On Sat, 23 Aug 2003, Heikki Tuuri wrote:

> Marc,
>
> ----- Original Message -----
> From: "Marc Slemko" <[EMAIL PROTECTED]>
> Newsgroups: mailing.database.mysql
> Sent: Saturday, August 23, 2003 7:19 AM
> Subject: innodb use outside of explicit transactions
>
>
> > Suppose I have an innodb table in 4.0.14 and do:
> >
> > LOCK TABLE maggie
> > INSERT INTO maggie values(123, 'simpson');
> > UNLOCK TABLES
> >
> > As soon as I issue LOCK TABLE, any transaction in progress is
> > automatically committed.
> >
> > By what point is this INSERT guaranteed to be committed to disk
> > (ie. redo log)?
> >
> > Is it:
> >
> > 1. before INSERT returns?
>
> because you have AUTOCOMMIT=1, the transaction is committed in MySQL-4.0.14
> before the INSERT returns.

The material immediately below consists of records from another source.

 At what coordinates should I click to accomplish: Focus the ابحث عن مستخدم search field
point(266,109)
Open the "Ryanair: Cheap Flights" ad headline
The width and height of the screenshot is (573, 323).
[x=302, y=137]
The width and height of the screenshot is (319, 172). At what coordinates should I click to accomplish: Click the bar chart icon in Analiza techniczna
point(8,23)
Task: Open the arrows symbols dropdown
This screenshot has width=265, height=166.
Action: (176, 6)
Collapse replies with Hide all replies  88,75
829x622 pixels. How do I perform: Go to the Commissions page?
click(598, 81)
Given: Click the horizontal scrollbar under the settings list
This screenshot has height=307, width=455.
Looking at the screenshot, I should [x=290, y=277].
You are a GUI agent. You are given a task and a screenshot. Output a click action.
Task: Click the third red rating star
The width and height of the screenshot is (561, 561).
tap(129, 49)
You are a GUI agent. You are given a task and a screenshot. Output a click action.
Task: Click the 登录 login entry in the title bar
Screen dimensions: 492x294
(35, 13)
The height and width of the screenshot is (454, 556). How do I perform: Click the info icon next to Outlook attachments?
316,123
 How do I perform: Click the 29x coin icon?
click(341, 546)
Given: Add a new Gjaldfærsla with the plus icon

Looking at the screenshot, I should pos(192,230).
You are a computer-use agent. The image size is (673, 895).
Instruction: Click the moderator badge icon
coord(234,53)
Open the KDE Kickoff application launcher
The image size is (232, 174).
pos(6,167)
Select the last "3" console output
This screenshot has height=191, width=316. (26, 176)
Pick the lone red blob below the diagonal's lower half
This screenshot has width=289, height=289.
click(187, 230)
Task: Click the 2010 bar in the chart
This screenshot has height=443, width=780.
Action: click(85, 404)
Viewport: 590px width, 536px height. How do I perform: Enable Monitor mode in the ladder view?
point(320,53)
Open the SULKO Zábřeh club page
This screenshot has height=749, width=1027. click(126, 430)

There was a bug/'feature' and this was only fixed
> in 4.0.14:

Ahh, ok.  This is where I was confused.  Some of the wording of
the documentation made me think that transactions were not allowed
when you held a table lock, although I can't find anything specific
in the docs that would imply that looking at them now.  After
looking at it more closely, I am mistaken and transactions work as
normal when tables are locked, it is just that any open transaction
is automatically committed when you lock or unlock a table.

thanks for the clarification.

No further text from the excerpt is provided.